What to work on:
Could you update everything from the start of the records down to the line containing "Looking at the screenshot, I should (692, 268)." by replacing "Sortable" with "Draggable"? Return only those lines, with nothing else changed.
Begin
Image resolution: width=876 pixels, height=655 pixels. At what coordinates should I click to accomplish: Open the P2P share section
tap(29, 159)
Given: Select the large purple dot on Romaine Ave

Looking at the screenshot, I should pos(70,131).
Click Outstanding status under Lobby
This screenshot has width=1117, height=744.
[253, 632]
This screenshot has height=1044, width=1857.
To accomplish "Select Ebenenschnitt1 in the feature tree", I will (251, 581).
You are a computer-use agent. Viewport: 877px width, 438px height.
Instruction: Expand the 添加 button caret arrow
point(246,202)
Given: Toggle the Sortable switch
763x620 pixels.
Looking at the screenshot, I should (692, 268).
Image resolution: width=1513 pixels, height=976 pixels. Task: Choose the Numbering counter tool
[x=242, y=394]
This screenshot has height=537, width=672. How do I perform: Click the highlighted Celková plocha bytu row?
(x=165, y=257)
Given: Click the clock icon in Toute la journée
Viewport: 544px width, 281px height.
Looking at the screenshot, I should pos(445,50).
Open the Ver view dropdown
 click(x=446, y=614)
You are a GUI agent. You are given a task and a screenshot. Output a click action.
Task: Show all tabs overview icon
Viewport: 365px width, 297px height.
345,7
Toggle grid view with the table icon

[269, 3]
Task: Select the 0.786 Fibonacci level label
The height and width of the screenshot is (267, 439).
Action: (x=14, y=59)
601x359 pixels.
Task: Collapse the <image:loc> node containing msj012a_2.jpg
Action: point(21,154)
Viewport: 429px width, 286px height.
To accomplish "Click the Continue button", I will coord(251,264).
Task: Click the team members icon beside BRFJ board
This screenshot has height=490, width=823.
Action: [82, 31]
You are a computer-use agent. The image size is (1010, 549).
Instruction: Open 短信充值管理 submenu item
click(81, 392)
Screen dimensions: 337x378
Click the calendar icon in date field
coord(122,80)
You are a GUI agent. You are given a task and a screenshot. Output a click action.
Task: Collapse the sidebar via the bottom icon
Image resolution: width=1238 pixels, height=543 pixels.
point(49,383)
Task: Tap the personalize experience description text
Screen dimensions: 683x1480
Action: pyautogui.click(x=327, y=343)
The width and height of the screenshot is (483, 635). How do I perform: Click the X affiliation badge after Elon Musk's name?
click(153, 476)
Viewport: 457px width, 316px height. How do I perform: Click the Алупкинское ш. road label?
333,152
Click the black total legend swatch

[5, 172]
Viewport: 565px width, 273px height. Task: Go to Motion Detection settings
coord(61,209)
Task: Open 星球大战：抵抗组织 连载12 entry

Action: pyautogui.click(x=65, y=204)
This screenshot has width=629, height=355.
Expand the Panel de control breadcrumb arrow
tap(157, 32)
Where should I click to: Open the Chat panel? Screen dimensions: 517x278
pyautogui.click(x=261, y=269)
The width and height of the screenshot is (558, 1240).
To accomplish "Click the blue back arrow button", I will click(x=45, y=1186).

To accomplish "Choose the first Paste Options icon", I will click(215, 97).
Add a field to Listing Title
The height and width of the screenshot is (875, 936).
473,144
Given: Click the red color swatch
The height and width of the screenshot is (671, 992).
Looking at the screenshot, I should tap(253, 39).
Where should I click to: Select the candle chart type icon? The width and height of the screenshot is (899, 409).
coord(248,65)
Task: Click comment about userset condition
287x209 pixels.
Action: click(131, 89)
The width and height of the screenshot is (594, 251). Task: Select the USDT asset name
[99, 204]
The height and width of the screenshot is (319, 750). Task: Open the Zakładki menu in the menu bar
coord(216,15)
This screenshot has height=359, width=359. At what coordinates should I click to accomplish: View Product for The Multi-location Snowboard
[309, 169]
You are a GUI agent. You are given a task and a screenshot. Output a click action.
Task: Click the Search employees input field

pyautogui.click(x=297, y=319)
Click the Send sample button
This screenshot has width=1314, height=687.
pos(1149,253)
End
Full answer:
Image resolution: width=876 pixels, height=655 pixels. At what coordinates should I click to accomplish: Open the P2P share section
tap(29, 159)
Given: Select the large purple dot on Romaine Ave

Looking at the screenshot, I should pos(70,131).
Click Outstanding status under Lobby
This screenshot has width=1117, height=744.
[253, 632]
This screenshot has height=1044, width=1857.
To accomplish "Select Ebenenschnitt1 in the feature tree", I will (251, 581).
You are a computer-use agent. Viewport: 877px width, 438px height.
Instruction: Expand the 添加 button caret arrow
point(246,202)
Given: Toggle the Draggable switch
763x620 pixels.
Looking at the screenshot, I should (692, 268).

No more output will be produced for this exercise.